What is expected: Transcribe the entries that follow, word for word.

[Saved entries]

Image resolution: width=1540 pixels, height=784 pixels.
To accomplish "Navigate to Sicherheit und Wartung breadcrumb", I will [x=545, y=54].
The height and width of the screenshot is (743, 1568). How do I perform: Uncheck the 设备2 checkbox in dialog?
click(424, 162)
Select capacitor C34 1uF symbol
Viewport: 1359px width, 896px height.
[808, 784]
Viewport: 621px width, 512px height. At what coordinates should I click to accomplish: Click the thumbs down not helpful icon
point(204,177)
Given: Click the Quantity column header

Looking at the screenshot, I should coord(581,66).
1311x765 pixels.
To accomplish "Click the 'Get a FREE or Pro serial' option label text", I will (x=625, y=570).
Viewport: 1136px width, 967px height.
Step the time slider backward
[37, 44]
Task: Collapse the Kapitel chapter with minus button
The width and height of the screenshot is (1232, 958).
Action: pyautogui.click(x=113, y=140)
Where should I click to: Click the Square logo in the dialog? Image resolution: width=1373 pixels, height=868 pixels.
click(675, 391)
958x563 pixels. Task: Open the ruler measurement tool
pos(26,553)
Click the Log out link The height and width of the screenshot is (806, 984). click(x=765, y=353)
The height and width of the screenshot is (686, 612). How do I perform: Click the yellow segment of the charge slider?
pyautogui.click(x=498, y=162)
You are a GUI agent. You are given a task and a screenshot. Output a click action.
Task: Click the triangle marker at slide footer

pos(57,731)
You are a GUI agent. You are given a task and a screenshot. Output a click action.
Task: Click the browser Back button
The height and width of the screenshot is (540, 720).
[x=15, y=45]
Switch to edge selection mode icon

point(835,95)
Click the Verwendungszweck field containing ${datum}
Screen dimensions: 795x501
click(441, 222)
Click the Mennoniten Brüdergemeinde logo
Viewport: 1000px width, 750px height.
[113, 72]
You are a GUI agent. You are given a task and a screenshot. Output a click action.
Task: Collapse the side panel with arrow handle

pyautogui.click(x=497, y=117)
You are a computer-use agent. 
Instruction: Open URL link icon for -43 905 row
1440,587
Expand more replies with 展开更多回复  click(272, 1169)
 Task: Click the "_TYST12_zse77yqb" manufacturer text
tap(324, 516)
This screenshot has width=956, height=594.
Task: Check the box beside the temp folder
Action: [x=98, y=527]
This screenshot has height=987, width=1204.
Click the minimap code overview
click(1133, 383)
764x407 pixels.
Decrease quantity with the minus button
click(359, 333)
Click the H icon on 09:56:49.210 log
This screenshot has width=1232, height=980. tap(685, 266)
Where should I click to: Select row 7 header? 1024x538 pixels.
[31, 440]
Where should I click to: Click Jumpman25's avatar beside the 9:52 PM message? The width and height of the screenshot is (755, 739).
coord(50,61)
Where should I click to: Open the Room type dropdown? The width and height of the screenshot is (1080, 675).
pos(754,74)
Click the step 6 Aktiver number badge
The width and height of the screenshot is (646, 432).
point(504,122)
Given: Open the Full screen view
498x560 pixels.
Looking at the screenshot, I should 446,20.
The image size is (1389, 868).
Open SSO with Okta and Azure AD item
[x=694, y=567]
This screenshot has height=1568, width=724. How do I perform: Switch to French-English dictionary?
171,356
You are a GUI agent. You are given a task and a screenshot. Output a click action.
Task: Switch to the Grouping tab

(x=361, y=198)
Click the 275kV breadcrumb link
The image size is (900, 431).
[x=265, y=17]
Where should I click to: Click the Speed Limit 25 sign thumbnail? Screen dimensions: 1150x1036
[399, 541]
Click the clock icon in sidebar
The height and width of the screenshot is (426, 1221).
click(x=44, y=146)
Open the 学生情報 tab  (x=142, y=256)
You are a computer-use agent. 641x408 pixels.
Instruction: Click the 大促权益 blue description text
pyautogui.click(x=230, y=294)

Worked solution:
Image resolution: width=1540 pixels, height=784 pixels.
To accomplish "Navigate to Sicherheit und Wartung breadcrumb", I will [x=545, y=54].
The height and width of the screenshot is (743, 1568). How do I perform: Uncheck the 设备2 checkbox in dialog?
click(424, 162)
Select capacitor C34 1uF symbol
Viewport: 1359px width, 896px height.
[808, 784]
Viewport: 621px width, 512px height. At what coordinates should I click to accomplish: Click the thumbs down not helpful icon
point(204,177)
Given: Click the Quantity column header

Looking at the screenshot, I should coord(581,66).
1311x765 pixels.
To accomplish "Click the 'Get a FREE or Pro serial' option label text", I will (x=625, y=570).
Viewport: 1136px width, 967px height.
Step the time slider backward
[37, 44]
Task: Collapse the Kapitel chapter with minus button
The width and height of the screenshot is (1232, 958).
Action: pyautogui.click(x=113, y=140)
Where should I click to: Click the Square logo in the dialog? Image resolution: width=1373 pixels, height=868 pixels.
click(675, 391)
958x563 pixels. Task: Open the ruler measurement tool
pos(26,553)
Click the Log out link The height and width of the screenshot is (806, 984). click(x=765, y=353)
The height and width of the screenshot is (686, 612). How do I perform: Click the yellow segment of the charge slider?
pyautogui.click(x=498, y=162)
You are a GUI agent. You are given a task and a screenshot. Output a click action.
Task: Click the triangle marker at slide footer

pos(57,731)
You are a GUI agent. You are given a task and a screenshot. Output a click action.
Task: Click the browser Back button
The height and width of the screenshot is (540, 720).
[x=15, y=45]
Switch to edge selection mode icon

point(835,95)
Click the Verwendungszweck field containing ${datum}
Screen dimensions: 795x501
click(441, 222)
Click the Mennoniten Brüdergemeinde logo
Viewport: 1000px width, 750px height.
[113, 72]
You are a GUI agent. You are given a task and a screenshot. Output a click action.
Task: Collapse the side panel with arrow handle

pyautogui.click(x=497, y=117)
You are a computer-use agent. 
Instruction: Open URL link icon for -43 905 row
1440,587
Expand more replies with 展开更多回复  click(272, 1169)
 Task: Click the "_TYST12_zse77yqb" manufacturer text
tap(324, 516)
This screenshot has width=956, height=594.
Task: Check the box beside the temp folder
Action: [x=98, y=527]
This screenshot has height=987, width=1204.
Click the minimap code overview
click(1133, 383)
764x407 pixels.
Decrease quantity with the minus button
click(359, 333)
Click the H icon on 09:56:49.210 log
This screenshot has width=1232, height=980. tap(685, 266)
Where should I click to: Select row 7 header? 1024x538 pixels.
[31, 440]
Where should I click to: Click Jumpman25's avatar beside the 9:52 PM message? The width and height of the screenshot is (755, 739).
coord(50,61)
Where should I click to: Open the Room type dropdown? The width and height of the screenshot is (1080, 675).
pos(754,74)
Click the step 6 Aktiver number badge
The width and height of the screenshot is (646, 432).
point(504,122)
Given: Open the Full screen view
498x560 pixels.
Looking at the screenshot, I should 446,20.
The image size is (1389, 868).
Open SSO with Okta and Azure AD item
[x=694, y=567]
This screenshot has height=1568, width=724. How do I perform: Switch to French-English dictionary?
171,356
You are a GUI agent. You are given a task and a screenshot. Output a click action.
Task: Switch to the Grouping tab

(x=361, y=198)
Click the 275kV breadcrumb link
The image size is (900, 431).
[x=265, y=17]
Where should I click to: Click the Speed Limit 25 sign thumbnail? Screen dimensions: 1150x1036
[399, 541]
Click the clock icon in sidebar
The height and width of the screenshot is (426, 1221).
click(x=44, y=146)
Open the 学生情報 tab  (x=142, y=256)
You are a computer-use agent. 641x408 pixels.
Instruction: Click the 大促权益 blue description text
pyautogui.click(x=230, y=294)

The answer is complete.